### Enunciado A
Responda com base no trecho selecionado:
(i) Quantos quilômetros foram percorridos até a tribo?
(ii) Em que curso e em qual universidade Ruan Máximo foi aprovado?
(iii) Qual programa dominical fez Ruan decidir ser jornalista esportivo?

Fui convidado para fazer minha primeira matéria especial para o jornal Gazeta de Alagoas, do qual sou estagiário. Passei uma semana nervoso e me preparando. Na véspera do dia, perguntei ao repórter: “Como vai ser? Eu nunca fiz uma matéria assim e estou nervoso”. Mas a resposta foi curta e direta: “Se você não fizer a primeira, nunca vai fazer a segunda”.

Então tá certo. Não consegui dormir, só pensando: “Como é que eu, um estudante de Jornalismo, iria pela primeira vez encarar um desafio desses?”.

Muitas interrogações, cabeça confusa, fui o primeiro a chegar à Redação e já passei um zap para o Ailton Cruz (repórter fotográfico), perguntando o que houve. Estava ansioso para ver e conhecer o índio Ruan. Partimos em direção à tribo, percorremos 84 km. Chegando lá, estava o jovem Wassu, com sua tia e professora, em uma barraquinha de caldo de cana, às margens da BR 101.

O jovem índio, um rapaz franzino, medindo 1,75 m, e muito sorridente. Já fomos direto para a sala de aula, que era ali pertinho, para fazer a primeira pauta jornalística da minha vida.

Ruan Máximo, 20, um índio da tribo Wassu-Cocal, que superou a dificuldade da vida em uma reserva indígena, na cidade de Joaquim Gomes-AL, para ser aprovado no curso de Jornalismo na Universidade de Brasília (UnB).

Tudo começou ao assistir à televisão na casa simples e humilde da avó, quando criança. O contato com os meios de comunicação sempre deixou Ruan fascinado. Mas foi quando passou a assistir aos telejornais que o jovem índio descobriu a sua paixão pelo jornalismo. “Foi amor à primeira vista”, garantiu.

O amor ficou cada vez mais direcionado com o passar do tempo e se uniu a outra paixão, que o indígena divide com a maioria dos brasileiros: o futebol. Foi ao assistir a um programa dominical que atravessou gerações, levando os acontecimentos da semana no mundo do esporte – o “Esporte Espetacular” -, que Ruan decidiu que queria ser um jornalista esportivo.

### Enunciado B
Liste todas as linhas da listagem abaixo que contêm a palavra "logo", diferenciando maiúsculas de minúsculas.

### Registros fornecidos
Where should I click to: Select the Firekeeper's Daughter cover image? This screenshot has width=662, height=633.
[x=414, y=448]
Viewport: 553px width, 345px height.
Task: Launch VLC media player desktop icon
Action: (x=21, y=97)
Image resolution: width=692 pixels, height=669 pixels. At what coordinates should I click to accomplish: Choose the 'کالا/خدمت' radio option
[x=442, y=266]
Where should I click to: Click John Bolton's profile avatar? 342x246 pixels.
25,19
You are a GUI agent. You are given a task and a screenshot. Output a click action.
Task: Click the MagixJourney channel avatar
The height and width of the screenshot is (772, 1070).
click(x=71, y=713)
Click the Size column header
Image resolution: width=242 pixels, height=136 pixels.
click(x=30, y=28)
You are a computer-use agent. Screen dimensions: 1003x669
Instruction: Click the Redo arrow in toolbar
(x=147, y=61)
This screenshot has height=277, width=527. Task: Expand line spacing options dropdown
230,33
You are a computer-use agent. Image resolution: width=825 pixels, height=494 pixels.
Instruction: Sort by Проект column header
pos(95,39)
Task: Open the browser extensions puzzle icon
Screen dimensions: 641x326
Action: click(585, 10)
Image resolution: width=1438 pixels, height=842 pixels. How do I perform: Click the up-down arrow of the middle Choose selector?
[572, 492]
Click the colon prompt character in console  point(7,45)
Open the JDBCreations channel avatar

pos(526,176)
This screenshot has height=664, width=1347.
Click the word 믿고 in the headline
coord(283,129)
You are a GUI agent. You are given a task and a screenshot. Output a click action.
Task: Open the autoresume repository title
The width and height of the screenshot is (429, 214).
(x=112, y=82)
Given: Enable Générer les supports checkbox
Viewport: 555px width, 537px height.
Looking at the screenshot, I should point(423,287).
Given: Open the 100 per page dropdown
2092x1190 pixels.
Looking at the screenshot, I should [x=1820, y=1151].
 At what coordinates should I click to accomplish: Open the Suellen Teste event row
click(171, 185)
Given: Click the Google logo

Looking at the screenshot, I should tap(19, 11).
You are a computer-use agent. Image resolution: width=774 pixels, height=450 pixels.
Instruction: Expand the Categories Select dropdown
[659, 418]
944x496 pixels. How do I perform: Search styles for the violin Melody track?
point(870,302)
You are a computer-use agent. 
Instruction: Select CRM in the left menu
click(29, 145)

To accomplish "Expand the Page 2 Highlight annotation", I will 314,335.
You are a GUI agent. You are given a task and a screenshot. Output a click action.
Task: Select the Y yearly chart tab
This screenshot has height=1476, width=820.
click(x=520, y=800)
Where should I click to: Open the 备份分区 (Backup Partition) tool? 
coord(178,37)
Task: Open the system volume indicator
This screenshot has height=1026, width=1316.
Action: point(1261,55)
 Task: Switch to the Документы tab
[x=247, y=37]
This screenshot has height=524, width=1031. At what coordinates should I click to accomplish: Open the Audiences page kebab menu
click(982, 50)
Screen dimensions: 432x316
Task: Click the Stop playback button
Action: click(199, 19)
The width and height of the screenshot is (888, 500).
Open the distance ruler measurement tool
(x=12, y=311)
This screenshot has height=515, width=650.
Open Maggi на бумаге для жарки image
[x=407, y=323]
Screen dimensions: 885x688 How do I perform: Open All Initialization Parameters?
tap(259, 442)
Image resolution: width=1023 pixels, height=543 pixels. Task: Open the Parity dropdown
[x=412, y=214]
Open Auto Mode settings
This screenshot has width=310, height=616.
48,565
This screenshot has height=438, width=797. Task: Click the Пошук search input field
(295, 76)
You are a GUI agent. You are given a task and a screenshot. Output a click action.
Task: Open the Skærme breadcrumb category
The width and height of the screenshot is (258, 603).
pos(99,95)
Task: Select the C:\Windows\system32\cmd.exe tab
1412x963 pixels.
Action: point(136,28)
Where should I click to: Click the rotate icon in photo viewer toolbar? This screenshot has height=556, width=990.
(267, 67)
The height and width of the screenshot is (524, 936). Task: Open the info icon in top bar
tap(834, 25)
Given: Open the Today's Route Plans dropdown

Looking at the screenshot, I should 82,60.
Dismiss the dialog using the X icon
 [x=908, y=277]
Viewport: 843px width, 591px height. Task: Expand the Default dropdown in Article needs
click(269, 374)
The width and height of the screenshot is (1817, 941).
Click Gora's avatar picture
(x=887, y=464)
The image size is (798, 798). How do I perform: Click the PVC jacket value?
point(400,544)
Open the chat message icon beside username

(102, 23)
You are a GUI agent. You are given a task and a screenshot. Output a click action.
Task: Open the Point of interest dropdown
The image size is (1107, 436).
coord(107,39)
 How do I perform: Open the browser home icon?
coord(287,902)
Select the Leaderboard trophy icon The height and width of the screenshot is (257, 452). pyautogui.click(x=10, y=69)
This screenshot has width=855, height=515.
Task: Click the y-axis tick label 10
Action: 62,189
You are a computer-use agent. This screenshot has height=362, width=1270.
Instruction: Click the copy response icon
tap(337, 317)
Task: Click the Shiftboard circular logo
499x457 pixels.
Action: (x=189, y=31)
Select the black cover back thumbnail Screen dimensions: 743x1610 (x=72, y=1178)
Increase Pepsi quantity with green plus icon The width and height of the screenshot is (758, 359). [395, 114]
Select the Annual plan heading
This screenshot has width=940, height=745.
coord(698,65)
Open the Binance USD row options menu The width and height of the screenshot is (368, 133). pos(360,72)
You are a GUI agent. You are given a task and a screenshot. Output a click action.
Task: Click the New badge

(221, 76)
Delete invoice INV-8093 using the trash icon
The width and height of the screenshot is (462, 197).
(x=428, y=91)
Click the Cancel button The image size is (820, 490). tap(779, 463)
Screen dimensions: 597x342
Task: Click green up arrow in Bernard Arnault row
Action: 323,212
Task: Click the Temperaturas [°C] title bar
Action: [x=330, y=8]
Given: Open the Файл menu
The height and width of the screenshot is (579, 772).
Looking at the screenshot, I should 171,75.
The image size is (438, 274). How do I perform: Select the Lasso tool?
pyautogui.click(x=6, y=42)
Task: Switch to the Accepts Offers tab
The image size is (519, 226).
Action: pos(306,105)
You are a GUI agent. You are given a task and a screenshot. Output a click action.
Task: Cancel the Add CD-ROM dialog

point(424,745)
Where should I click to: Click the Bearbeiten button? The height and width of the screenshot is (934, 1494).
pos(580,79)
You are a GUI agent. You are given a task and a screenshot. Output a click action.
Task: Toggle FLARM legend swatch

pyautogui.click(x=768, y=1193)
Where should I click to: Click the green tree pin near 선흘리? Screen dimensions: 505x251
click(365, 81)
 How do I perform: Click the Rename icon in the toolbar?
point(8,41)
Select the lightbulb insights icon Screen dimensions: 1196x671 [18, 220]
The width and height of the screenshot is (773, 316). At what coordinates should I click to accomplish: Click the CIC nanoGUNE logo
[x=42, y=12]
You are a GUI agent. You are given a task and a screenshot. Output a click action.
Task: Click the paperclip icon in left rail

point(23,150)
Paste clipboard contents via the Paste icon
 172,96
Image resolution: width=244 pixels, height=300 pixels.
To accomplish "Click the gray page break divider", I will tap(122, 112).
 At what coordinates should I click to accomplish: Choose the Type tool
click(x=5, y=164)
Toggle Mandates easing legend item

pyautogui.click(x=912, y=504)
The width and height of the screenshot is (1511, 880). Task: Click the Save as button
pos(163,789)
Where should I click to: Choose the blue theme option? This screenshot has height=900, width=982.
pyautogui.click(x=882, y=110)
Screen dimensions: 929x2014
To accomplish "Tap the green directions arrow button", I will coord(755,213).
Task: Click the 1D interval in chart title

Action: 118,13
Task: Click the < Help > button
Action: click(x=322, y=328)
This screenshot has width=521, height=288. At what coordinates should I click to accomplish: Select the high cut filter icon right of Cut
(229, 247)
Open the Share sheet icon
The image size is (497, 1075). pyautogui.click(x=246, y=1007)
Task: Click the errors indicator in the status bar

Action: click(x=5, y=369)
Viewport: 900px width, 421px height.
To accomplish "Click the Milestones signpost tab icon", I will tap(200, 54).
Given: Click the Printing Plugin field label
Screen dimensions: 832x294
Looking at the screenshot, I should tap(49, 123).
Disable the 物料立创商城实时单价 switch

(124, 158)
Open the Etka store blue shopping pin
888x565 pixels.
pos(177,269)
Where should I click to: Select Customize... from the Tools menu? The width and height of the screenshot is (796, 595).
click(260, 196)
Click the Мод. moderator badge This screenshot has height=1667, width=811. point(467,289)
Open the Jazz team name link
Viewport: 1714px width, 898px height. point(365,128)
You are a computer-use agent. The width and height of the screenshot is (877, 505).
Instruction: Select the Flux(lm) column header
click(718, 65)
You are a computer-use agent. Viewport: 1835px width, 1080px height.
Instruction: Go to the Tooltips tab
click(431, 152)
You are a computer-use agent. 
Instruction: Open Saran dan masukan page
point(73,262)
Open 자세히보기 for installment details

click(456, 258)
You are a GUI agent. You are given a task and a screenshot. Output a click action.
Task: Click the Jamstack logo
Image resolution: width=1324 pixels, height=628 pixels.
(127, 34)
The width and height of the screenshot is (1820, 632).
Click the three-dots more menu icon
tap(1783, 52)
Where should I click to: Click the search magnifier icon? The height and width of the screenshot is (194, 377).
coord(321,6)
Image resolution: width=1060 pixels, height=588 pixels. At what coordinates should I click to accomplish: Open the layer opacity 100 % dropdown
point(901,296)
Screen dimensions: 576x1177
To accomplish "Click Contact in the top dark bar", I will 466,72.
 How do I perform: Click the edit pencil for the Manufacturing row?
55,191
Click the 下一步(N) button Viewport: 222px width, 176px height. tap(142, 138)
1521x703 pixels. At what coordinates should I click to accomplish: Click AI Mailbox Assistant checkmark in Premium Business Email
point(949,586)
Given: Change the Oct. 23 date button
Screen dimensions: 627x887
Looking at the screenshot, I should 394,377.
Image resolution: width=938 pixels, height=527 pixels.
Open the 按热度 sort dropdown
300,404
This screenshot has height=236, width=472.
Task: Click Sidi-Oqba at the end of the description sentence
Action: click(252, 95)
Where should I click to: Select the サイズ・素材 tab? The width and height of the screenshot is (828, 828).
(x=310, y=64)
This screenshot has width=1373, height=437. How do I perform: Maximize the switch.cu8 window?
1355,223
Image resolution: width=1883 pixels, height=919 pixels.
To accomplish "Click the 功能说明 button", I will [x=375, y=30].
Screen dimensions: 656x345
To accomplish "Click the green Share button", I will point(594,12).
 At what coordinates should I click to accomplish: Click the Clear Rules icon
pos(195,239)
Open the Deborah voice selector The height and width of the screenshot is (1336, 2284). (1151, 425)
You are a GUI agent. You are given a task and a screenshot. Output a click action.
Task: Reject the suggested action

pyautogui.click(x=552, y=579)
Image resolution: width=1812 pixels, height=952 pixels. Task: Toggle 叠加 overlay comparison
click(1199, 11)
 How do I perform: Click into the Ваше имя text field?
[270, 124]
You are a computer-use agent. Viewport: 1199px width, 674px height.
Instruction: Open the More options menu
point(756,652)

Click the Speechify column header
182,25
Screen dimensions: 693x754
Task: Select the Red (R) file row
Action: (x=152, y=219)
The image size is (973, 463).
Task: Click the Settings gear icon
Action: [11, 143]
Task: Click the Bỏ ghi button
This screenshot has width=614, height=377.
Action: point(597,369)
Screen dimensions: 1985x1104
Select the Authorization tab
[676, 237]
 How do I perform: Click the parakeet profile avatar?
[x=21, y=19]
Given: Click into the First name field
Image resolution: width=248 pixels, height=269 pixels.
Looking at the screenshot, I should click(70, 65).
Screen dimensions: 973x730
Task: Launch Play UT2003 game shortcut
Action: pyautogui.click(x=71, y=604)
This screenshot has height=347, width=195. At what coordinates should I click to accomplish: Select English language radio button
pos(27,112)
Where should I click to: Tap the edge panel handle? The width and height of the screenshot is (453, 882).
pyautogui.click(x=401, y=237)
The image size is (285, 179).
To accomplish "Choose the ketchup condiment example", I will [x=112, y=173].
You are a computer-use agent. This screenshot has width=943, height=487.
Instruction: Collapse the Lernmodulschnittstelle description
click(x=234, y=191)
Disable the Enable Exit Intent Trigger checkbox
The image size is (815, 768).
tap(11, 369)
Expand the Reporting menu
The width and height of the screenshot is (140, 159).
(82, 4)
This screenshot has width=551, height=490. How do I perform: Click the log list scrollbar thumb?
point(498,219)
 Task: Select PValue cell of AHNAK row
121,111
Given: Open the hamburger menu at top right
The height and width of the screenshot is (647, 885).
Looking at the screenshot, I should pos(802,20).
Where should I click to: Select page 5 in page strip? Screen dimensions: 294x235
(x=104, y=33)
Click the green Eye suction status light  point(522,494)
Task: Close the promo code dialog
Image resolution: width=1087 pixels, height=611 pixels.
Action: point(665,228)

### Resposta escrita A
(i) 84 km.
(ii) Jornalismo, na Universidade de Brasília (UnB).
(iii) O "Esporte Espetacular".

### Resposta escrita B
Given: Click the Google logo
Task: Click the Shiftboard circular logo
The width and height of the screenshot is (773, 316). At what coordinates should I click to accomplish: Click the CIC nanoGUNE logo
Task: Click the Jamstack logo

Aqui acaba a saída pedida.